Police in Japan are trying to decide how to divide the $250,000 reward for information that led to the capture of the final suspects in the 1995 nerve gas attack on Tokyo’s subway.
Aum Shinrikyo cult member Katsuya Takahashi was reported to police by a staff member at a Manga café.
He was arrested just two weeks after police nabbed Naoko Kikuchi — another high-profile Aum cult fugitive.
Kikuchi was arrested following what local media have said was a tip off from a relative of her boyfriend.
Police authorities and a group of retired investigators had put up two lots of 10 million yen ($125,000) for anyone who tipped them off over where they could find two of the country’s most wanted fugitives.
The news service notes that Kikuchi’s lover, reportedly aware of her status as one of Japan’s most wanted, was arrested on suspicion of harbouring a criminal suspect.
Police are reportedly studying whether the tipster qualifies for the 10 million yen bounty, which cannot be given to an accomplice or to someone who committed a different crime to receive the information, according to police.
Kikuchi and Takahashi are suspected of murder and other charges in connection with the 1995 sarin nerve gas attack on the Tokyo subway system that killed 13 people and sickened more than 6,000.
Kikuchi has told police she no longer believes the teachings of Aum Shinrikyo cult leader Chizuo Matsumoto, better known as Shoko Asahara.
But Takahashi still reportedly still worships the cult leader and his teachings.
The Asahi Shimbun reports that the two cult members
were settling comfortably into relatively normal lives, but things began to unravel after one of them decided to hook up with a new boyfriend, police sources said.

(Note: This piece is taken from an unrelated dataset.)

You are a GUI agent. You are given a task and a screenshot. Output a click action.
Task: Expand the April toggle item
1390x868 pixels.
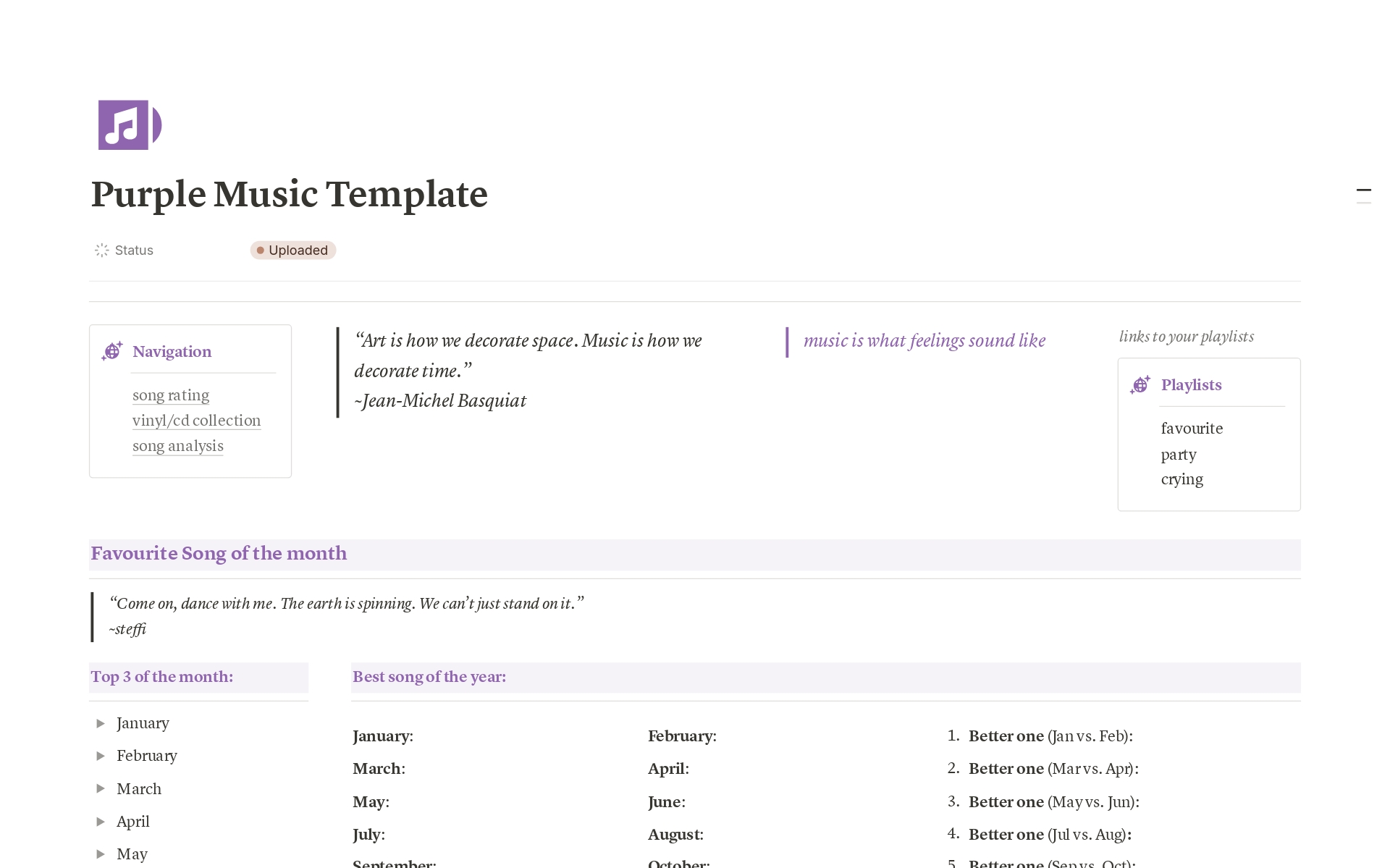point(101,821)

Following their split, the two former cultists–Naoko Kikuchi, 40, and Katsuya Takahashi, 54–bickered over money and were finally arrested earlier this month after 17 years on the run.

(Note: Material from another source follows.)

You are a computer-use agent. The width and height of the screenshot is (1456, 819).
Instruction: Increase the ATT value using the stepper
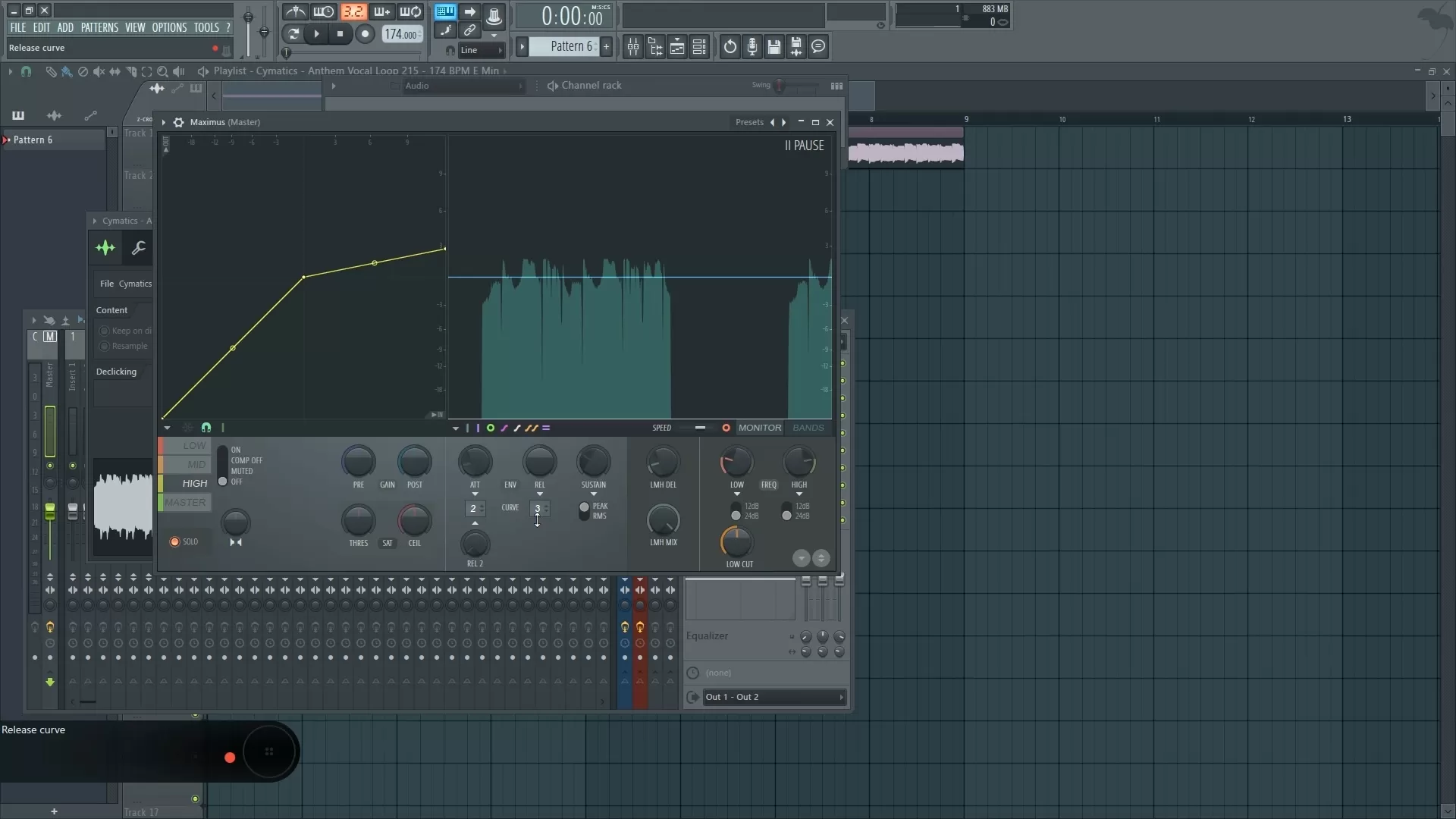pos(481,506)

But through it all, the two persistently tried to lead ordinary lives. They have told police that this goal was the reason they continued their flight from authorities for so long.
As expected Kikuchi on Monday was served fresh arrest warrants Sunday for murder and attempted murder between 1994 and 1995.
While Aum Shinrikyo is best known for its deadly attack on the Tokyo subway system, the cult has a history of violence, and has been involved in many other crimes.
Kyodo writes that Kikuchi, who allegedly produced VX with fellow cultist Masami Tsuchiya, 47, who is on a death row,
is suspected of murdering Osaka salaryman Tadahito Hamaguchi, 28, by spraying him with VX, a toxic nerve gas, on a street in the city in December 1994 on the orders of Hideo Murai, one of the cult’s top officials at the time.
Through January 1995, she allegedly attempted to kill two other people using the same method, including Hiroyuki Nagaoka, 74, who chairs a group representing victims of the cult’s crimes, according to the police. […]
She also been served a warrant for sending a parcel bomb that severely injured a Tokyo Metropolitan Government official when it was opened.
Meanwhile The Japan Times reports that
The National Police Agency has enlisted science and 3-D imaging in an effort to predict facial changes in long-term fugitives.
The agency embarked on the project after receiving complaints that the recently arrested Aum Shinrikyo fugitives, including Katsuya Takahashi, 54, who had been on the run for 17 years, looked much different from the mug shots police had plastered on their aging wanted posters.